'Why Don't You Just Die!' Review: From Russia With Massively Entertaining Mayhem [Fantastic Fest]

Sorry Tarkovsky, Russian cinema has a new filmmaker to champion.

Why Dont You Just Die

There’s often a shorthand used by people when considering films from around the world that’s essentially an unfair generalization. American movies are big and loud, South Korean films are filled with revenge-fueled kicking, German movies are eternally apologetic about the Nazis, and so on. For Russia, the belief is that the films are all slow, gray, and far too long. Examples to the contrary exist, obviously, but the best argument so far against that stereotype is the feature debut of writer/director Kirill Sokolov — the very funny, bloody, and chaotic Why Don’t You Just Die!

Matvei (Aleksandr Kuznetsov) rings the bell in a highrise apartment with sweat on his face and a hammer concealed behind his back. He’s planning on killing the man who lives there, his girlfriend Olya’s (Evgeniya Kregzhde) father who sexually abused her as a child. She’s asked this favor, and Matvei cannot refuse. Like most promises requested and made while wearing underwear, though, this one comes with some caveats. Her father Andrei (Vitaliy Khaev) is a burly, seasoned detective who smells fear and impending violence as soon as he opens the door. Add in some lies, a power drill, and a hidden stash of cash, and Matvei’s heroic deed is about to take a turn for the worse.

Worse for Matvei and everyone else, but for the absolute better for viewers as Why Don’t You Just Die! is a goddamn delight blending sharply exciting visuals, bloody mayhem, and some deceptively bleak (but still hilarious) humor into a tale of action and reaction. The eponymous “you” could very well be just about any of the characters here as murderous intent and a resistance to an easy death become recurring themes.

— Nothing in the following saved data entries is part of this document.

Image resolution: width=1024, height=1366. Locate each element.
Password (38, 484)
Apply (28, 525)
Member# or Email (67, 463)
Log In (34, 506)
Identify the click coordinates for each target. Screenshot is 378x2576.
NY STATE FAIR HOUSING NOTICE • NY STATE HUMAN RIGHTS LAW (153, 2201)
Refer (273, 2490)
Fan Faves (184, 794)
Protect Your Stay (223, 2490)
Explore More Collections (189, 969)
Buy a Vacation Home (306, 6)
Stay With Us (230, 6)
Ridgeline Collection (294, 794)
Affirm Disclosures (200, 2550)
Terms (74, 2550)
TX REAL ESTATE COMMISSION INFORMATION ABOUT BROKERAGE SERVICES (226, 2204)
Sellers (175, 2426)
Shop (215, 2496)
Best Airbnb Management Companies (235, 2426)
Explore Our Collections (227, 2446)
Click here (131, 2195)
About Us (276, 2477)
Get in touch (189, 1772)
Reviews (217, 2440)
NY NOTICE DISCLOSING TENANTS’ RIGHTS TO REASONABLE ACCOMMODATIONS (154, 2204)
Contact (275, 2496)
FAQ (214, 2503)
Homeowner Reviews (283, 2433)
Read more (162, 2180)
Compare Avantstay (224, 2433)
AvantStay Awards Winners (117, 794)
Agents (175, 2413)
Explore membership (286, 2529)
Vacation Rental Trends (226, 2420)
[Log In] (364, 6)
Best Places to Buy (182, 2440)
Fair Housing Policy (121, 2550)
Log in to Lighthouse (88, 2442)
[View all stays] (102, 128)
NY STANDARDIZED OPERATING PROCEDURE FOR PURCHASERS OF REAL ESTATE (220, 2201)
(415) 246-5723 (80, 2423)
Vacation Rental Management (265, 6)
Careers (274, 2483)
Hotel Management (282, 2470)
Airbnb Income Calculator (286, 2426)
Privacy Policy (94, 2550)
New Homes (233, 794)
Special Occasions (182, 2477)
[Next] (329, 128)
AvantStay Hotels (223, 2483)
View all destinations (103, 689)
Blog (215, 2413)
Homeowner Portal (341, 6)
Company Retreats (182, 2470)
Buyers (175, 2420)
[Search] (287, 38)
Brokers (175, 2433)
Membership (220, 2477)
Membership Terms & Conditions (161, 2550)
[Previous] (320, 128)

Matvei is our guide into the story, but he’s as blind to the facts and upcoming reveals as we are as his good intentions land him in a world of hurt. And it will hurt — the aforementioned drill gets a workout, but so do guns, butcher knives, furniture, and the walls themselves. The bulk of the film unfolds in Andrei’s apartment dressed in darkly bold primary colors, vodka, and sausage, and it will barely be standing by the time the credits roll. Matvei gives as good as he gets, but other players complicate things further including Olya’s mom, Andrei’s detective partner still grieving the death of his own wife, and a pair of beat cops called to investigate a noise complaint.

Sokolov tells his anarchic tale with sharp camera moves, delirious energy, and wry humor, and he’s not against playing with the narrative structure either. Action pauses to jump back in time with a character to reveal past truths which in turn add weight back in the present, and while trauma, treachery, and tragedy set these wheels in motion they’re all flying off the track at the same time. Each new turn suggests another corpse is on the way, but no one goes down easy. Bones crack, guts spill, and blood flows like a busted water main as bodies take excessive amounts of abuse guaranteed to leave viewers cringing and laughing nervously. The brutality is balanced with absurdity to perfection.

As mentioned, the apartment’s set design is exquisite at capturing a bold color design wrapped around breakable furniture, objects, and walls. Everything is at play here and cinematographer Dmitriy Ulyukaev‘s camera floats and zips in and out of the action capturing the mayhem and carnage in all of its glory. Equally playful is the score shifting effortlessly between traditional-sounding music, tension-building tunes, and riffs reminiscent of spaghetti western standoffs. It all makes for a morality tale romp in the vein of Danny Boyle’s excellent Shallow Grave as characters and intentions collide in gloriously unhealthy fashion.

Why Don’t You Just Die! is a violent and bloody affair that will leave you smiling. And to the point way up at the top of the page, it’s fast-moving, colorful as hell, and knows exactly when to wrap itself up… fellow Russian filmmakers take note.